## EXTRACT PROVIDED
___

Ok, well you try and convince everyone in the NBA and those who voted that Nash is only putting up these numbers because of more possessions. You just told me that he plays less minutes then every one of the MVP candidates, so its not like he is in for all these extra possessions. Not to mention his teammates still need to make shots. The key word shots, because about half of his assists come on 3 pointers alone.



> The team record is a team accomplishment. How come this argument is only used for Nash when Lebron and Dirk have played with teams devastated by injuries as well? Somehow guys like Barbaso and Diaw are made by Nash? The team argument is simply weak


Yeah Dirk and LeBron had injury issues on their team, but Nash is playing with 10 new players and the injury to Amare was more devistating then any injury to the Cavs or Mavs. I fail to see why the team argument is weak. If Kobe leads the Lakers to the #2 seed and 54 wins while scoring 35 I am positive he wins MVP.



> Jason Terry is just a notch below an MVP calibre player then: news to me


I dont ever recall saying anything of the sort. Terry is a solid PG who fits in perfectly with Dallas' offense and defense.



> Umm I think an MVP should not get dominated by the other top players in his position and Nash's piss poor defense has let other PG's dominate him. Not outplay you mind you: dominate him.


Like I said defensive stats dont win you MVPs, they help but they do not win you MVPs and being outplayed by other PGs is the same thing. We will tally the 1st place votes and I gurantee if you ask anyone who voted him 1st or second, even third cares how poorly Nash defends people like you do.



> If after this season performance , you were a GM and would pick a player to start a team NO gm in this league would pick Nash ahead of Kobe or Lebron (regardless of age and contract).


Really? No kidding, I dont know where you guys get the idea that Nash winning the MVP makes him the best player in the NBA. Not to mention I never said anywhere I would take Nash over any of the MVP candidates, in fact I said I would take all of them over Nash.


----------



## -33- (Aug 6, 2002)

___

## STORED RECORDS
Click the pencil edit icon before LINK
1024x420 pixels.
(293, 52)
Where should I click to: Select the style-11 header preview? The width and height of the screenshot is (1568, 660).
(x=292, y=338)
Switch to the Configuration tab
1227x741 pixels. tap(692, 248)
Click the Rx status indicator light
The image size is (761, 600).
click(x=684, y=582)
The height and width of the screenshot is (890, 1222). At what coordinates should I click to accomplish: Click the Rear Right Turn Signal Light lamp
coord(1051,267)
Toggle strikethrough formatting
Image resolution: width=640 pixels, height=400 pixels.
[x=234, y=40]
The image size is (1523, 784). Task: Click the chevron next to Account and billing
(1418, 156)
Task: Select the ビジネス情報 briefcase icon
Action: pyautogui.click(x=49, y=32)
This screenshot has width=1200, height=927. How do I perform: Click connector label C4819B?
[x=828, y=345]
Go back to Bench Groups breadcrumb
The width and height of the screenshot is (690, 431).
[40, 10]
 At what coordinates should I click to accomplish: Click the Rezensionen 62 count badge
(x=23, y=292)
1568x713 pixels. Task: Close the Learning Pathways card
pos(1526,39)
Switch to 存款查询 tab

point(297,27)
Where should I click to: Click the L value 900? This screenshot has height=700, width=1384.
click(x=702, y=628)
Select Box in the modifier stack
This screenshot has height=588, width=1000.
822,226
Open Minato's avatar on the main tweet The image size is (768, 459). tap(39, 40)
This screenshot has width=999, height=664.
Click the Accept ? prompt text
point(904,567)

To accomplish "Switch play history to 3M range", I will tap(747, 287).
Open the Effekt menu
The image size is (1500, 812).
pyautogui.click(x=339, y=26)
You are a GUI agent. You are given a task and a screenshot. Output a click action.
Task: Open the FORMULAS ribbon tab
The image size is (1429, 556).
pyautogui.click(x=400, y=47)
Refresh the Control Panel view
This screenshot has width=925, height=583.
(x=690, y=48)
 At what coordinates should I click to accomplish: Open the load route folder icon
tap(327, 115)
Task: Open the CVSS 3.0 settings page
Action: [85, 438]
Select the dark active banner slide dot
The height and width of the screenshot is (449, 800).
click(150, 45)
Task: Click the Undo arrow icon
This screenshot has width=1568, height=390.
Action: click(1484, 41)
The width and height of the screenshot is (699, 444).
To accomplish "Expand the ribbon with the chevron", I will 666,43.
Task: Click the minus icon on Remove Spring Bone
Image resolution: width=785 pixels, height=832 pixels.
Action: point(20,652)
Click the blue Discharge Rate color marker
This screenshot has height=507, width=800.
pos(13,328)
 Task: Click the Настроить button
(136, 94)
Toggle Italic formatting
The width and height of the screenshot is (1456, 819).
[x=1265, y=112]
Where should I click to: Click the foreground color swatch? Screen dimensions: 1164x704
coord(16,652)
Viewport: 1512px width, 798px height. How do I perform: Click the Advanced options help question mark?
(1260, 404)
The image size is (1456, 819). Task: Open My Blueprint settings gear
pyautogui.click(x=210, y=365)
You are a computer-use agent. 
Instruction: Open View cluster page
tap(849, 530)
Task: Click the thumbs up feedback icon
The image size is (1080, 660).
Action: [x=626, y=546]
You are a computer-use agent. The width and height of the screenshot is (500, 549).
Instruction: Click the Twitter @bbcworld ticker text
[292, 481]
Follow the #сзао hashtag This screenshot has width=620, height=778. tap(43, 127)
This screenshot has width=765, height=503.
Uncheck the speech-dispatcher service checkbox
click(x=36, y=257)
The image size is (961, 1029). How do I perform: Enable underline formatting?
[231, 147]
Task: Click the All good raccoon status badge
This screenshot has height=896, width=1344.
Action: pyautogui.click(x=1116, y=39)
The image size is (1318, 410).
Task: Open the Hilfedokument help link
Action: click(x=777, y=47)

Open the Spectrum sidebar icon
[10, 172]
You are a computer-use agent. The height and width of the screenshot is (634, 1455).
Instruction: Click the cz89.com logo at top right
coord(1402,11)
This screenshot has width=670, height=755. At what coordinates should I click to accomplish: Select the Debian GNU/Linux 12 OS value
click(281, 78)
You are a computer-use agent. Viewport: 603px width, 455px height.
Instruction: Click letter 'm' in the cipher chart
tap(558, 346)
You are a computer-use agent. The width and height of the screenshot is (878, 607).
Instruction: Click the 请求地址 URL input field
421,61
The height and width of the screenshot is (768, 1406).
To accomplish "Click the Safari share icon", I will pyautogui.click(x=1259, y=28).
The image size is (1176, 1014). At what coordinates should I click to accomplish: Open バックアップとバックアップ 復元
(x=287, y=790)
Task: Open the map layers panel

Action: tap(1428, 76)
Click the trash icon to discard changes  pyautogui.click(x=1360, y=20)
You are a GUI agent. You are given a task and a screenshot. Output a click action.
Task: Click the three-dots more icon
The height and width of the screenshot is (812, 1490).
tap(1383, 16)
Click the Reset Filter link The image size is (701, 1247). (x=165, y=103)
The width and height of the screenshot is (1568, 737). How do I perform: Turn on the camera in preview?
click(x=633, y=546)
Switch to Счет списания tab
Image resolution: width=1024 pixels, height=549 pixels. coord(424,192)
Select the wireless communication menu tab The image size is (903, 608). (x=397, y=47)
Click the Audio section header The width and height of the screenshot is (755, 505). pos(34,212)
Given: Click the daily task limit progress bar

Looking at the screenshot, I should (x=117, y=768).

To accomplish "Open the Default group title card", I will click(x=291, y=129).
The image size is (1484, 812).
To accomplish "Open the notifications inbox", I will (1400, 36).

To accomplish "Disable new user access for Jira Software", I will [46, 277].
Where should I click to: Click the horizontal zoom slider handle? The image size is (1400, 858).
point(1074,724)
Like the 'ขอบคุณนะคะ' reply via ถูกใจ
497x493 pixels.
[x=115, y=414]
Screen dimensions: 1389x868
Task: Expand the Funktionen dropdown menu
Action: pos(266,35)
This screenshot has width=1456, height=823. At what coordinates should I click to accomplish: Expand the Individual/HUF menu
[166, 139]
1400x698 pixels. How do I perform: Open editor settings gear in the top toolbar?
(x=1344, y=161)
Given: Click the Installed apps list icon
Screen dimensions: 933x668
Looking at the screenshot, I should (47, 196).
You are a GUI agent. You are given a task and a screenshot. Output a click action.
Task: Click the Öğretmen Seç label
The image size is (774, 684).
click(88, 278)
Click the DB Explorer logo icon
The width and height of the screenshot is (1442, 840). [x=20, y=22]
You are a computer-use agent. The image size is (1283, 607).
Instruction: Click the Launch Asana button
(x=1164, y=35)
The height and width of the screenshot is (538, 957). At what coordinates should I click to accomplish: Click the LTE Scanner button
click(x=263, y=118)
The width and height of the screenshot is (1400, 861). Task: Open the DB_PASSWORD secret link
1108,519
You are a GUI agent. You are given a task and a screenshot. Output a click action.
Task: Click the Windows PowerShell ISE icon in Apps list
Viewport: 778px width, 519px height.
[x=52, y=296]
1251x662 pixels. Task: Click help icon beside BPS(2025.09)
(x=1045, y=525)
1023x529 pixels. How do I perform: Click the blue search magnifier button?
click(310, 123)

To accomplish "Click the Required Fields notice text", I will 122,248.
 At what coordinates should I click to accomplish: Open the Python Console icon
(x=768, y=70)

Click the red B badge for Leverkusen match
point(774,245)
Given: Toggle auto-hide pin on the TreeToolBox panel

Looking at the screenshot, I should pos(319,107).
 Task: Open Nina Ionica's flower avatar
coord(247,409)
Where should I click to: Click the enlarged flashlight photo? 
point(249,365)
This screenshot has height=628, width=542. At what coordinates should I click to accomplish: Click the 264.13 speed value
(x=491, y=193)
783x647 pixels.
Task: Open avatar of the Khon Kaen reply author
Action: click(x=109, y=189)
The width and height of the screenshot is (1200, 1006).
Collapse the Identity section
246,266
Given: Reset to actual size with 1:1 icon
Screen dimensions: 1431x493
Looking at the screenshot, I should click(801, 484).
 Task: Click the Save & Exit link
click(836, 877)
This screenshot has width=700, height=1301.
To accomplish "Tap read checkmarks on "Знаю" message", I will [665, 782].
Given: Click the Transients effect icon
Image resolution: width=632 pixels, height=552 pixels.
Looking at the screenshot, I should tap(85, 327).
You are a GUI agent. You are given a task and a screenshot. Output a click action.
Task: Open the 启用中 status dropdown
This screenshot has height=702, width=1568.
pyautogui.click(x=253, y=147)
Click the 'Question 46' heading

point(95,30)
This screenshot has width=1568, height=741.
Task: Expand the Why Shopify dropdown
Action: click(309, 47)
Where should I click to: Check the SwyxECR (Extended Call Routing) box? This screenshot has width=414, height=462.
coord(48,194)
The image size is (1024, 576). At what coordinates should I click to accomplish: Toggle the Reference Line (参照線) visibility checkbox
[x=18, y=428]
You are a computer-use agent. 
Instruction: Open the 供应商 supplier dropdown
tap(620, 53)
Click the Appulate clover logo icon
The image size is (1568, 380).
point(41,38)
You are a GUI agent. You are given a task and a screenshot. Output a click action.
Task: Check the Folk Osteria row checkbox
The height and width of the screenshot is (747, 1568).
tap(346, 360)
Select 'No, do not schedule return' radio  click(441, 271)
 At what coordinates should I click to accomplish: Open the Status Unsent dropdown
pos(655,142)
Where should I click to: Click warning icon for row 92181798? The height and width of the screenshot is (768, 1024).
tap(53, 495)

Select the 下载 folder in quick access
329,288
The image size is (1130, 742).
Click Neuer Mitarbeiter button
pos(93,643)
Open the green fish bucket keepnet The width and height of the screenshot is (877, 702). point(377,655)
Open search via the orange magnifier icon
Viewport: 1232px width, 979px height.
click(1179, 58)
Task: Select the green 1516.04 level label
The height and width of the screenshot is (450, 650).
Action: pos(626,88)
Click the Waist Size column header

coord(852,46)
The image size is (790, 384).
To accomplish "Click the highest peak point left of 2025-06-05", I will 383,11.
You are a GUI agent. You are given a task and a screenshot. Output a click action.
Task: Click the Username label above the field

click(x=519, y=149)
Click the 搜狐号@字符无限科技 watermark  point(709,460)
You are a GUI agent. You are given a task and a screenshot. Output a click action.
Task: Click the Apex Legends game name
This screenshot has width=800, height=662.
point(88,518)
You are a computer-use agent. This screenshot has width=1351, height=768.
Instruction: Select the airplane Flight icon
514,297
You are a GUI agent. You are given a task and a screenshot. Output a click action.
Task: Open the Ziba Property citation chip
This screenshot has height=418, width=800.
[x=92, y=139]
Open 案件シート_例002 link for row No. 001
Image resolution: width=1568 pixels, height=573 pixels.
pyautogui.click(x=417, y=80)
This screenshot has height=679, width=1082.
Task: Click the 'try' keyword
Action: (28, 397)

___

## TO DO
• 1. Using the thread about Nash and the MVP vote, decide whether each statement agrees with it. Answer yes or no for each, quoting the deciding words: (a) About half of Nash's assists come on 3-pointers. (b) The poster would take Nash over any of the other MVP candidates. (c) Nash is playing with 10 new players.
• 2. Please carry the thread about Nash and the MVP vote forward from where it stops, writing the next part.

## ANSWERS IN ORDER
• 1.
(a) Yes: "about half of his assists come on 3 pointers alone."
(b) No: "in fact I said I would take all of them over Nash."
(c) Yes: "Nash is playing with 10 new players"

• 2.
TucsonClip said:


> No, I said since when is the MVP based on defensive stats alone, not since when is the best player. Winning the MVP doesnt make you the best player in the NBA. There is no doubt in my mind LeBron, Dirk, Kobe, and Wade, are better players then Nash.


I agree...Nash or Kobe is the MVP, followed by Mr. James.

Nash has been the leader of the show for the past 6 top scoring teams....that's no coincidence that he should be the MVP.


----------



## Pioneer10 (Sep 30, 2004)

TucsonClip said:


> Ok, well you try and convince everyone in the NBA and those who voted that Nash is only putting up these numbers because of more possessions. You just told me that he plays less minutes then every one of the MVP candidates, so its not like he is in for all these extra possessions. Not to mention his teammates still need to make shots. The key word shots, because about half of his assists come on 3 pointers alone.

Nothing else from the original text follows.